Last month’s InfoSecurity 2012 was a busy affair with a record breaking 12,502 unique visitors across three days and a 19 per cent increase on last year’s event.

PCR managed to find some time to chat to Kaspersky’s senior security researcher David Jacoby about the Flasfake virus and educating people about mobile threats.

With mobile devices basically becoming PCs, are you seeing a whole new set of threats emerging?
It’s not just communicating through talking anymore, it’s communicating with email, Facebook, Twitter, and all these different networks. That’s something that the bad guy has figured out. To be able to infect phones, you need to be connected to the social medias, then spread and send the malware through these networks. But it’s not just about infecting the device and getting some kind of malicious code on there. For example, when you are connected to a wireless network, your device is sending out a lot of information, usernames, passwords, emails and so on. Even a simple thing like an email is sold on the black market for money.

Do you think businesses and consumers need to be educated more about the risks of threats to their mobile devices?
It is everyone’s responsibility to make users aware that it’s not just about installing malicious software on a phone. Of course that’s a problem, but it’s not the only problem.

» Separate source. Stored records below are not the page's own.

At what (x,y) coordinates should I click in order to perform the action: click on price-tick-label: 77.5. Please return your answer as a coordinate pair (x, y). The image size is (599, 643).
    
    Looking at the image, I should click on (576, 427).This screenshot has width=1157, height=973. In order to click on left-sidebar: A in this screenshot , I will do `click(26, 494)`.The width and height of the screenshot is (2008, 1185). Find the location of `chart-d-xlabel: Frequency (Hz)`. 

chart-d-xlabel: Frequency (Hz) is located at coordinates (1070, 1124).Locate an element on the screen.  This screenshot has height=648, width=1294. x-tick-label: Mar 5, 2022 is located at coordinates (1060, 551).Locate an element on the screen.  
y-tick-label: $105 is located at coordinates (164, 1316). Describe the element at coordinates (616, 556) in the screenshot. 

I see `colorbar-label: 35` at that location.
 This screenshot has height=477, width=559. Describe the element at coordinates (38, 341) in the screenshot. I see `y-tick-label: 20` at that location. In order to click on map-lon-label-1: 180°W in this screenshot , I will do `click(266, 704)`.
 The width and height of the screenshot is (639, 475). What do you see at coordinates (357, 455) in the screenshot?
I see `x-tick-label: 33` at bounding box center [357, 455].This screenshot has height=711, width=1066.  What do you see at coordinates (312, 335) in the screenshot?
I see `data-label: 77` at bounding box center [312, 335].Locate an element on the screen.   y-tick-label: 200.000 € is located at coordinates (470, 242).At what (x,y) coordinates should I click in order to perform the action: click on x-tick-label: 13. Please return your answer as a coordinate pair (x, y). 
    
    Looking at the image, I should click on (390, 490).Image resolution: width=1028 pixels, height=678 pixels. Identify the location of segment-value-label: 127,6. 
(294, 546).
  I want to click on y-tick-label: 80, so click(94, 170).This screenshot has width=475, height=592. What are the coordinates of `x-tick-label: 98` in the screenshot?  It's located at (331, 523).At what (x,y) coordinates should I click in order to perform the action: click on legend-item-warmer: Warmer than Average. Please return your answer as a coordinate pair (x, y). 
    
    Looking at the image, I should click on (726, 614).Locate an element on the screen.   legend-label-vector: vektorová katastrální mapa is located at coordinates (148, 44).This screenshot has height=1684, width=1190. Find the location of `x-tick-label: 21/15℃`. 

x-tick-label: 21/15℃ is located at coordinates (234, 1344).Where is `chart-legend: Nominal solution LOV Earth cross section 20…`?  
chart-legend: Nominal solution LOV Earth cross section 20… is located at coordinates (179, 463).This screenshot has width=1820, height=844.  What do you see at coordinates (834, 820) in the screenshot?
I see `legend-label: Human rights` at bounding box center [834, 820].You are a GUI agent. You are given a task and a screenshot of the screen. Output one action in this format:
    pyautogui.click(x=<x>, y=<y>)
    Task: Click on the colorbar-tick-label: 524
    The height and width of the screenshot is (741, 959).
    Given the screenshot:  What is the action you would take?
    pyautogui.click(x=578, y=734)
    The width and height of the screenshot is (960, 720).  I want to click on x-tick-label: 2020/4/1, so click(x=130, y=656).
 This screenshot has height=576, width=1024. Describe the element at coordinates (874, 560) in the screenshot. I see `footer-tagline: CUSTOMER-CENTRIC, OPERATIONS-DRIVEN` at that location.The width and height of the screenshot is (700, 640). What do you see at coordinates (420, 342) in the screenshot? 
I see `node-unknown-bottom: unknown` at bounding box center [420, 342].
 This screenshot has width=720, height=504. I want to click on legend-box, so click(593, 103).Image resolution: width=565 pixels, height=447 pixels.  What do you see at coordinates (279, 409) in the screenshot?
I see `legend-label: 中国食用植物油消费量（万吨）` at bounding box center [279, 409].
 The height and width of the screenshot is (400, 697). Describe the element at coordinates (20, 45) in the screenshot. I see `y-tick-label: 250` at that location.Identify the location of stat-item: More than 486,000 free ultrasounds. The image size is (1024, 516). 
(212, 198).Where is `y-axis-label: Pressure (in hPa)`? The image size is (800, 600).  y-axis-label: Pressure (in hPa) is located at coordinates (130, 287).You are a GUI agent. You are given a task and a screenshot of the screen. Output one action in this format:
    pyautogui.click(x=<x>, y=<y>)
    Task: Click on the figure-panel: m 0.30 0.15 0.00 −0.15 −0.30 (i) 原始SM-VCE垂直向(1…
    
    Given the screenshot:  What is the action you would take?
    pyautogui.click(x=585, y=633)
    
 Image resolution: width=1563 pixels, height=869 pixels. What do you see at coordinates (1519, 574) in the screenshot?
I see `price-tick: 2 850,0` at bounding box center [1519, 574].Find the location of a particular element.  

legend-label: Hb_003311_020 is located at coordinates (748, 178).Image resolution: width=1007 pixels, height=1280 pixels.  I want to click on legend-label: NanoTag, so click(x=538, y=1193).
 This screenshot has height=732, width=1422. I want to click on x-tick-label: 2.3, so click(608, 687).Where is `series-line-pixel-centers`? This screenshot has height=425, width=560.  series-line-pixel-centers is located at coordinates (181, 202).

Saying that, I don’t think we will benefit from trying to educate non-technical people about technical vulnerabilities. I’d rather educate them about what they can do to make their phone more secure. If I were to explain phishing attacks, buffer overflows and so on, they would just fall asleep. But to explain that if you turn off automatic wifi connectivity, you can reduce your risk dramatically, that’s something everyone can relate to.

Earlier this year we saw the ‘Flashfake’ virus, can you explain what exactly this was and how it affected Macs?
It was a pretty impressive malware targeting Apple computers. Once the computer got infected, it communicated to a botnet, so the computer itself was participating in this attack. When we started to look into the botnet there were over half a million infected computers. It was all over the world. In the past people had been saying that there was no malware for Macs. Flashfake is proof that there is.

What can you tell us about future threats?
If you look at the attacks that we’ve seen in the past, the methods that hackers are using are mostly not new. There are only a very small percentage of attacks that are using new methods; it is mostly the same stuff that we’ve been talking about for the past 20 years.

One of the reasons why I think we’re still getting hacked – and when I say ‘we’ I mean corporations and consumers – is because we’re focusing too much on future threats, while we should actually be taking one step back and thinking about what went wrong last year and trying to fix that instead.